# HYSIDE'S NEW WEBSITE!



## BoilermakerU

Nice! Much better than the old one.


----------



## garcia.galili

No Neos for 2015?


----------



## thinksnow

Looks great! Love the new photos.


----------



## Oslo

Fall Sale?


----------



## johnovice

garcia.galili said:


> No Neos for 2015?


 I believe I saw NEOs in the catalog -- if not on the website, seems like a good idea to add).


----------



## Hyside Inflatables

*NEOs*



johnovice said:


> I believe I saw NEOs in the catalog -- if not on the website, seems like a good idea to add).


Hey All,

Yes, NEOs are still available and we're actually building in ANY model if you order during Pre-Season, before Oct. 31st. ANY Model, from IK to 22' J-rig tubes...

The info on the NEO line is in the new catalog, but correct, not on the new site yet. We wanted to get it live and out there, as we still work out a few things. Glad you like it!

As for a fall sale, we might have something in the works, so stay tuned...


----------



## Hyside Inflatables

*The NEO Line*

The NEO page is live on the new site! Hope you dig it.

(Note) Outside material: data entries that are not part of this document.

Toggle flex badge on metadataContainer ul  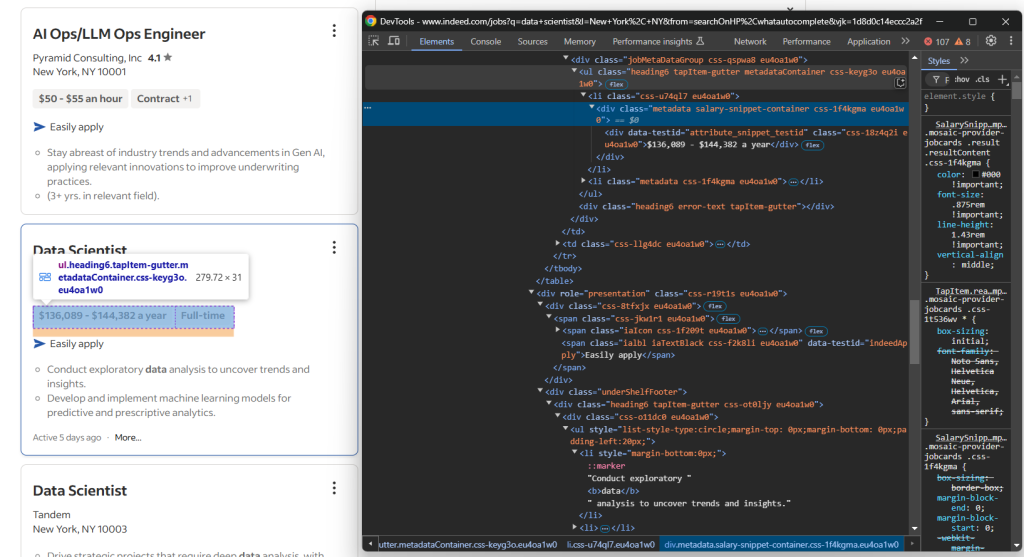coord(616,84)
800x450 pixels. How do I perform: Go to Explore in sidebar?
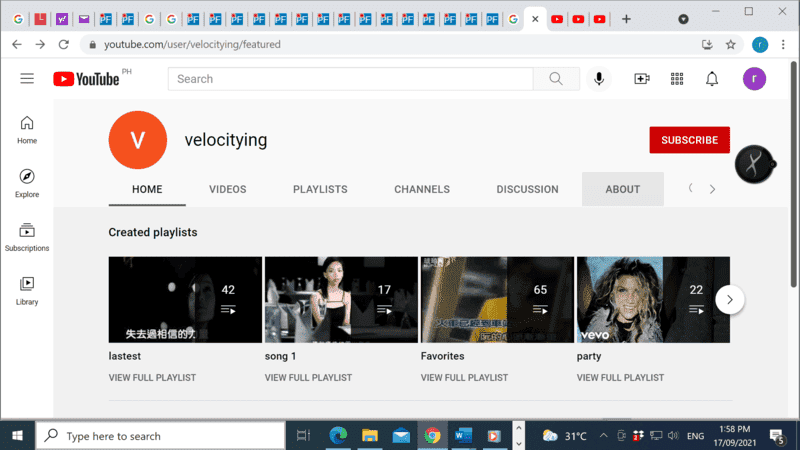coord(27,182)
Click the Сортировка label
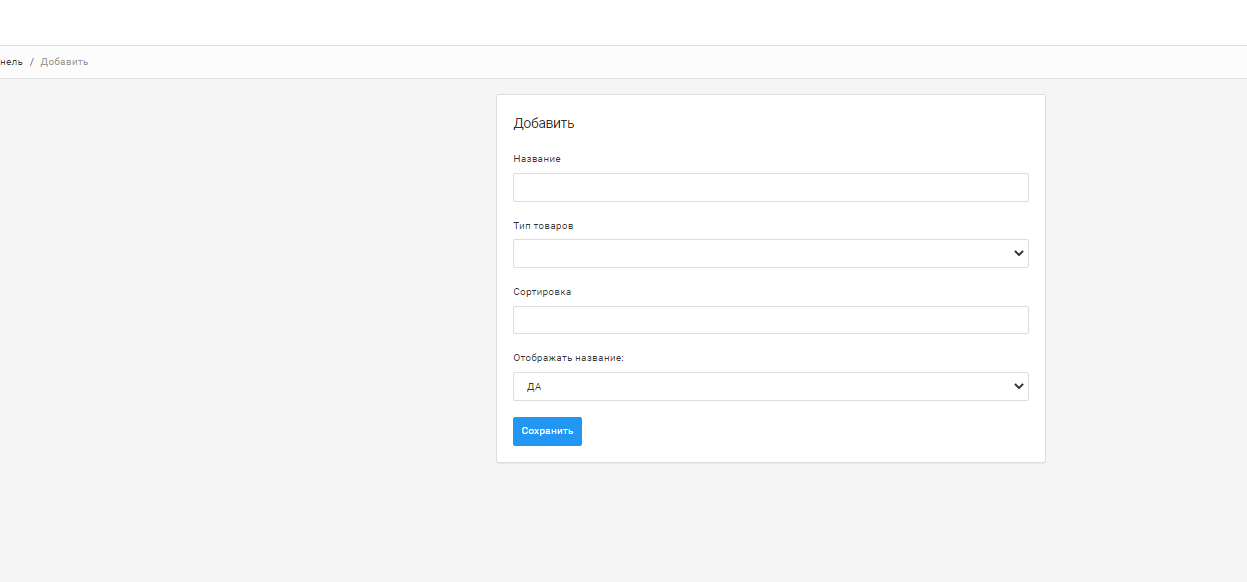 tap(542, 292)
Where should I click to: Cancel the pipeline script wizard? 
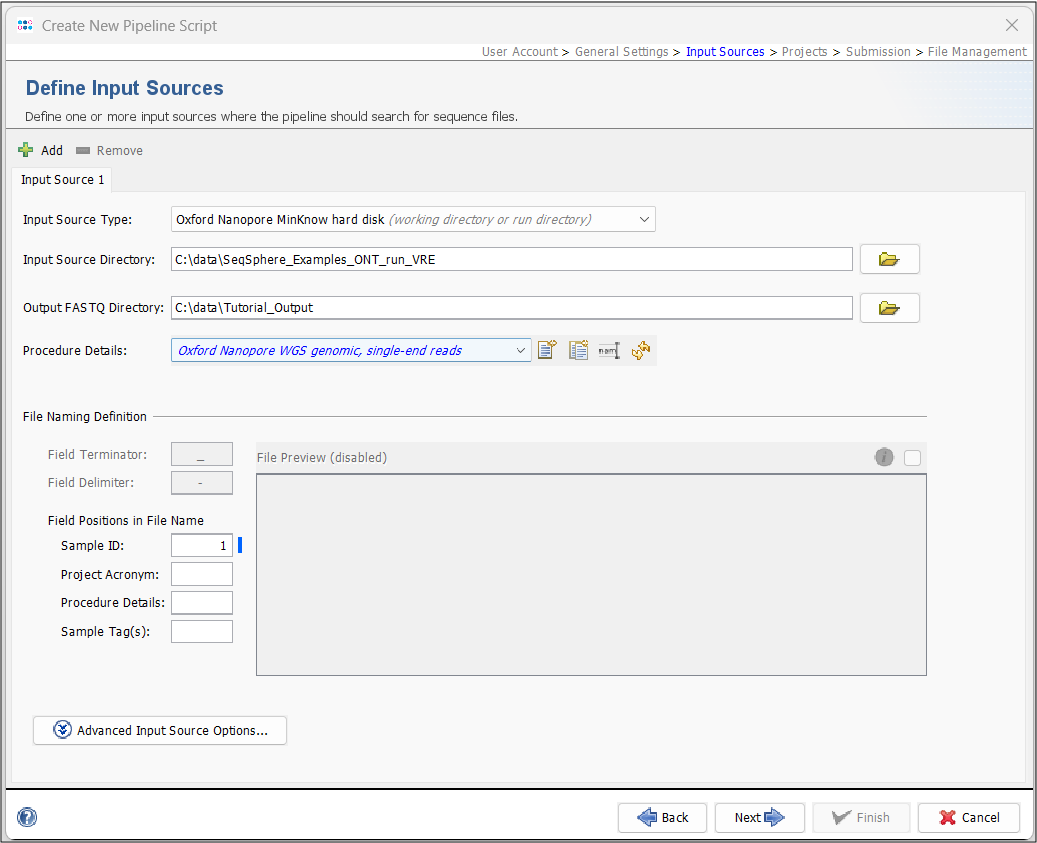pos(968,817)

We can build any boat in NEO, kayaks, catarafts, rafts, any of our models, as long as you order by Dec. 15th. Give us a ring to discuss!

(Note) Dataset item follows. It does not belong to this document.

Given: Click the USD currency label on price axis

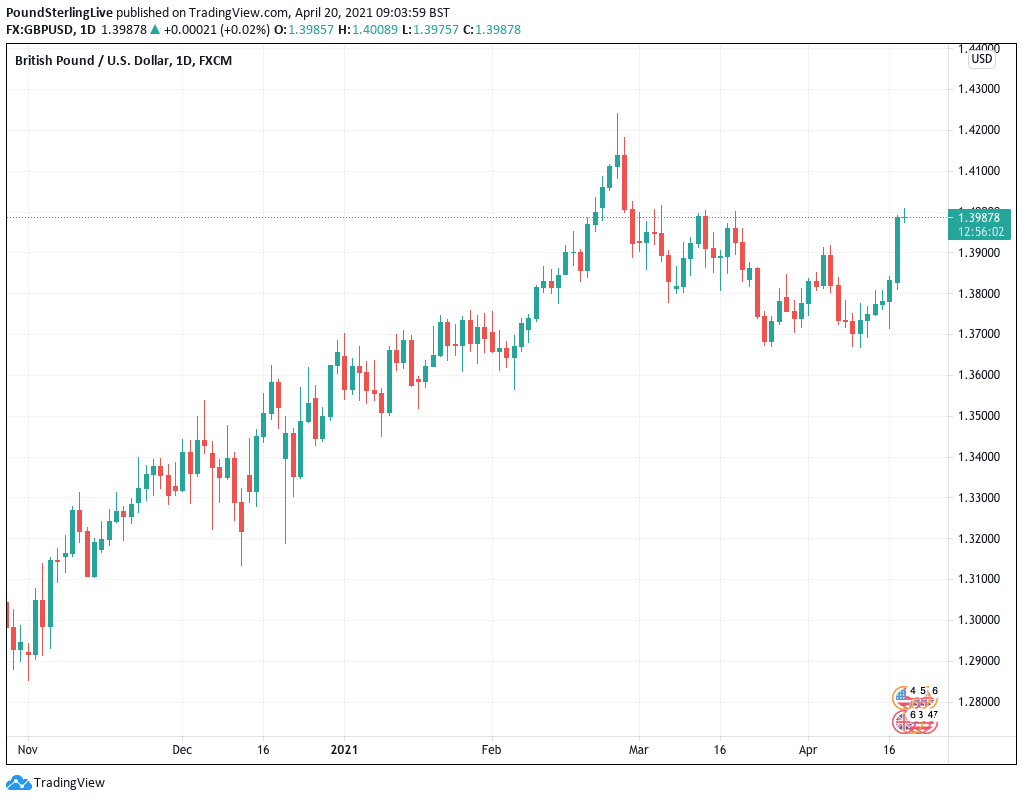Looking at the screenshot, I should (x=982, y=59).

https://hyside.com/neo-line/


Attached are some pics of an Outfitter 14.0XT NEO we built for The Warrior Institute, a Native American based non-profit organization focused on providing holistic innovative solutions to organize and build Indigenous leadership. Their facebook here...https://www.facebook.com/TheWarriorInstitute


----------



## Matty

Can't seem to find any info on the "frames" you have on the Minis in several of the pictures. What are they, and where are they sold?


----------



## bmagtutu

*John the Welder is the man you need to talk to.*

Welfelt Fabrication
970-874-5737

It will be the best purchase of your rafting career.


----------



## Matty

Thanks!


----------



## Hyside Inflatables

*Frames*

Correct, Welfelt Fabrication in Delta, CO is who's building those lightweight frames. Only 14lbs! They are also a HYSIDE dealer.


----------



## TapStyx

Yep, John set me up with a couple frames and they are light and sweet!


----------



## thinksnow

*Mini Max NEO*

Can't wait for March when my Mini Max Neo comes in. STOKED!


----------